Running a startup is a team building exercise, so why not share the joy and learn from each other.

The illusion:

Comfort and luxury are not drivers of innovation. How do I know you ask? Well, I feel as if all three of us here at RareBridge are running around seeking solutions as if our heads were on fire and we were looking for water! Comfort or luxury would not describe our circumstance, though at least judging by my two coworkers innovation is a necessity. Ignorant illusion at times creeps into our subconscious that if we only had more resources we could be more innovative and productive. Well, the past week I was dissuaded of that false illusion!!!


The contacts:

Working on a startup and being broke, one cannot afford many luxurious vacations. However we do have friends at global mega corporations with very deep pockets. One such friend informed me that they were planning a major corporate off-site to work on their corporate communication issues, a team building if you will. I laughed thinking of our great team of three, we could only dream of having communications issues. Though when I learned that my friends off-site was going to be held in Medellín in a posh hotel and I was welcome to crush for free, I knew my world was looking up.


The disillusion:

Little did I realize the mega corporate team building retreat is going to help me realize how lucky our startup is in terms of our scale and limited resources. The mega corp with their huge cash flows has many layers across all the continents, for them communication is not just something they do to get things done, it is an department in the organization. Learning and innovation as it turns out has to take a second seed to a lot of other organizational issues.
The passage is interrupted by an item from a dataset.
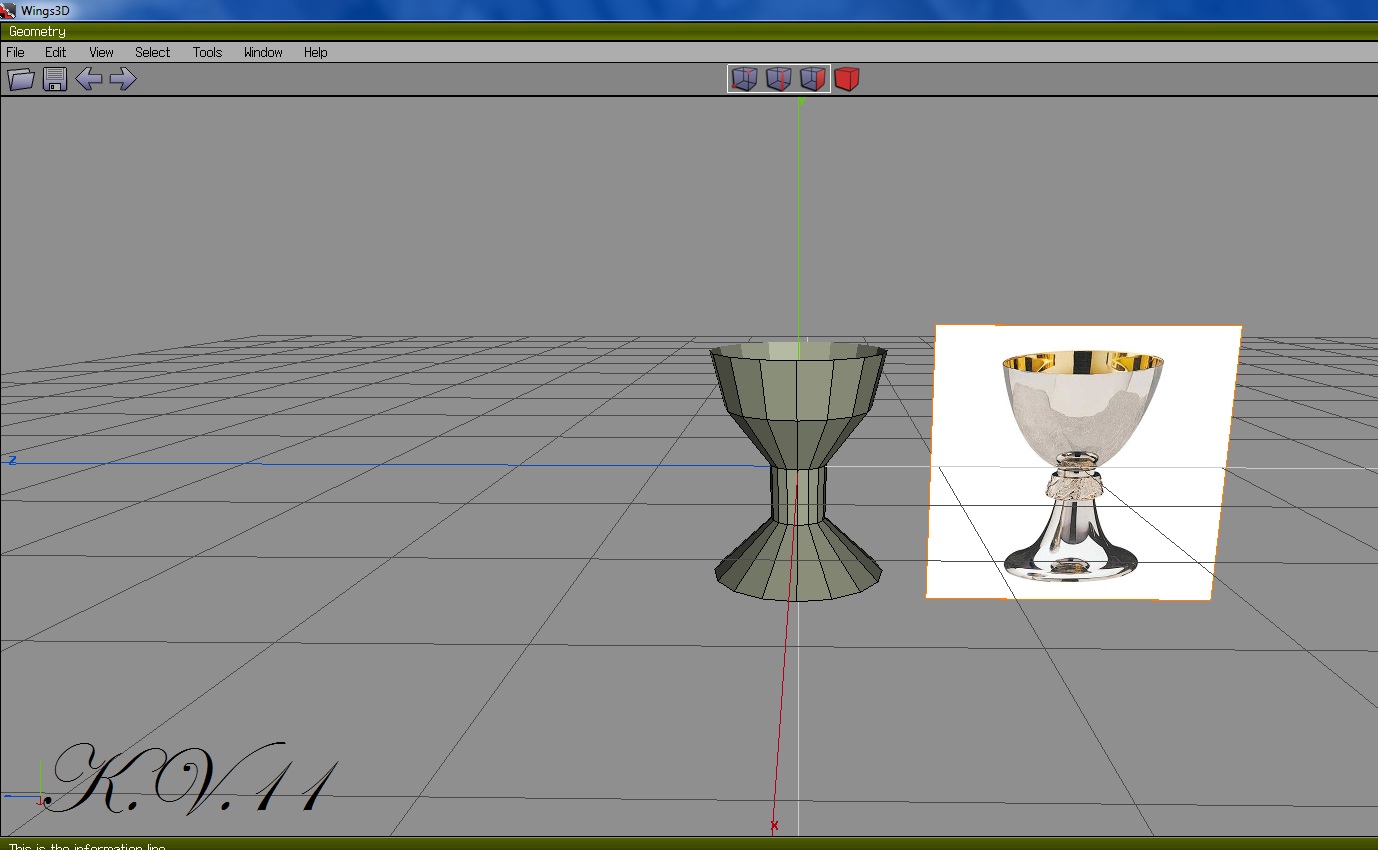Activate body selection mode red cube icon
The height and width of the screenshot is (850, 1378).
point(847,79)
For the team-building event they hired a professional facilitator with fancy degrees to help them figure our how to communicate. At our small startup we can only dream of access to the resources they have, but we have absolutely no problem communicating. You could say running the startup is a team building exercise, a perpetual off-site.


The pitch:

For us, the young entrepreneurs, resources of a mega corporation should not be an allure as that is a false image of prosperity. We are the foundation of the new economy. What we need the most is access to nimble starved creative open-minded over educated entrepreneurs like ourselves. Our conversations our collaboration and our ideas will help all of us succeed and come to market with the success that we are. At RareBridge we are creating a platform to make that communication and collaboration happen for all of us. Come check us out.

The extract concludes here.